Ministro do STF deu prazo de 24 horas para os advogados se manifestarem sobre possível descumprimento das regras da prisão domiciliar.

Publicado em 30 de março de 2026 às 10:59

Ministro do STF, Alexandre de Moraes
Ministro do STF, Alexandre de Moraes Crédito: Rosinei Coutinho/STF

O ministro do Supremo Tribunal Federal, Alexandre de Moraes, determinou nesta segunda-feira (30) que a defesa do ex-presidente Jair Bolsonaro apresente esclarecimentos em até 24 horas sobre um possível descumprimento das medidas impostas no regime de prisão domiciliar. A decisão foi tomada após a circulação de um vídeo publicado nas redes sociais em que o ex-deputado Eduardo Bolsonaro afirma ter mostrado imagens do evento ao pai.

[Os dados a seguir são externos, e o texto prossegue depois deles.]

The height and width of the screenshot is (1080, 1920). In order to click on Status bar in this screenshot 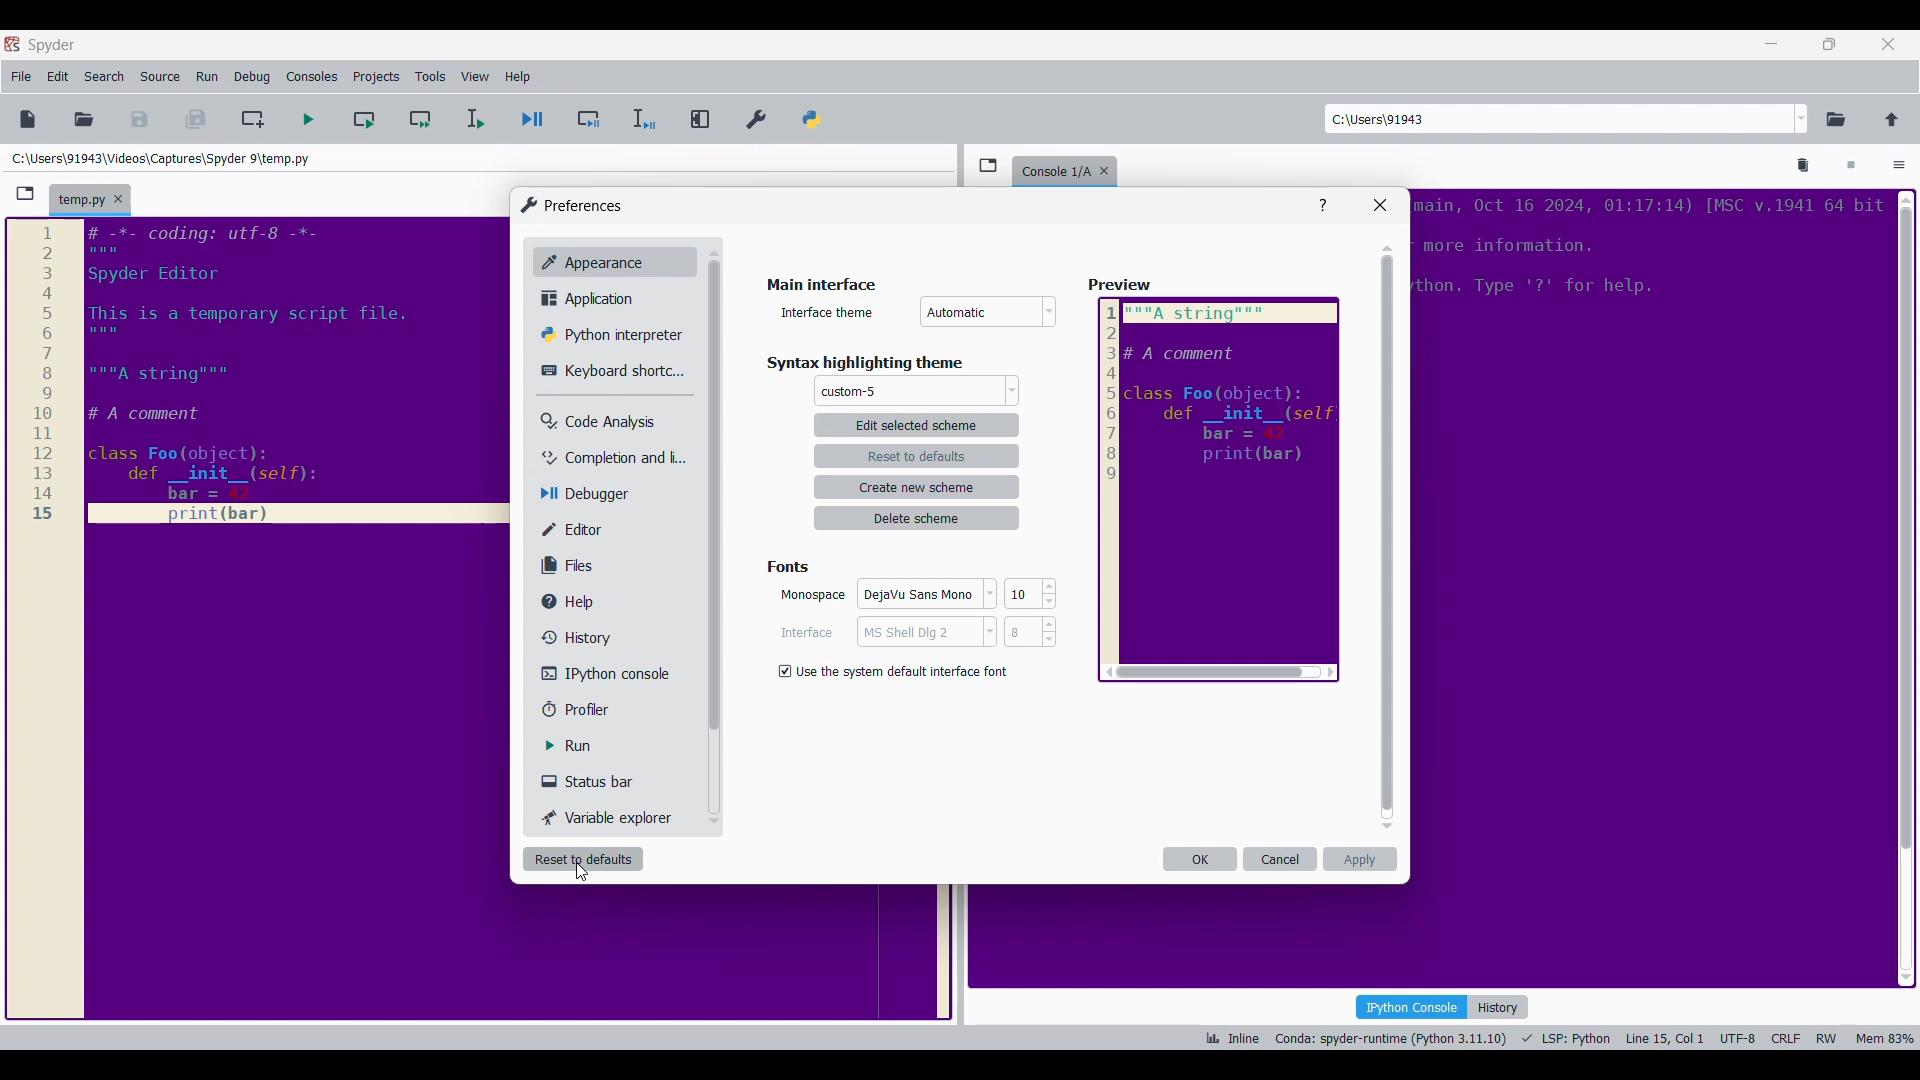, I will do `click(614, 781)`.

O caso ganhou repercussão depois que Eduardo apareceu em uma gravação durante a Conferência da Ação Política Conservadora, realizada no último sábado (28), afirmando que enviaria o conteúdo ao ex-presidente. A declaração levantou questionamentos sobre o cumprimento das restrições determinadas pela Justiça, já que Bolsonaro está proibido de utilizar celular, telefone, redes sociais ou qualquer outro meio de comunicação externa, seja de forma direta ou por intermédio de terceiros.

Na decisão, Moraes destaca que a manifestação do filho do ex-presidente pode indicar violação das medidas cautelares impostas no momento em que autorizou a prisão domiciliar. Diante disso, os advogados deverão explicar se houve, de fato, acesso ao material audiovisual por parte de Bolsonaro.

O ex-presidente deixou o Hospital DF Star, em Brasília, na última sexta-feira (27), após permanecer internado por quase duas semanas para tratamento de um quadro de broncopneumonia bacteriana. A transferência para casa foi autorizada pelo STF em caráter inicial de 90 dias, período em que a situação de saúde e o cumprimento das regras serão reavaliados.

A medida de prisão domiciliar foi concedida por razões humanitárias, em função do estado clínico apresentado por Bolsonaro. Entre as condições estabelecidas pela decisão estão o monitoramento por tornozeleira eletrônica, a restrição de visitas e a proibição de uso de meios de comunicação externos.

Até o momento, a defesa do ex-presidente ainda não se pronunciou publicamente sobre a determinação do Supremo.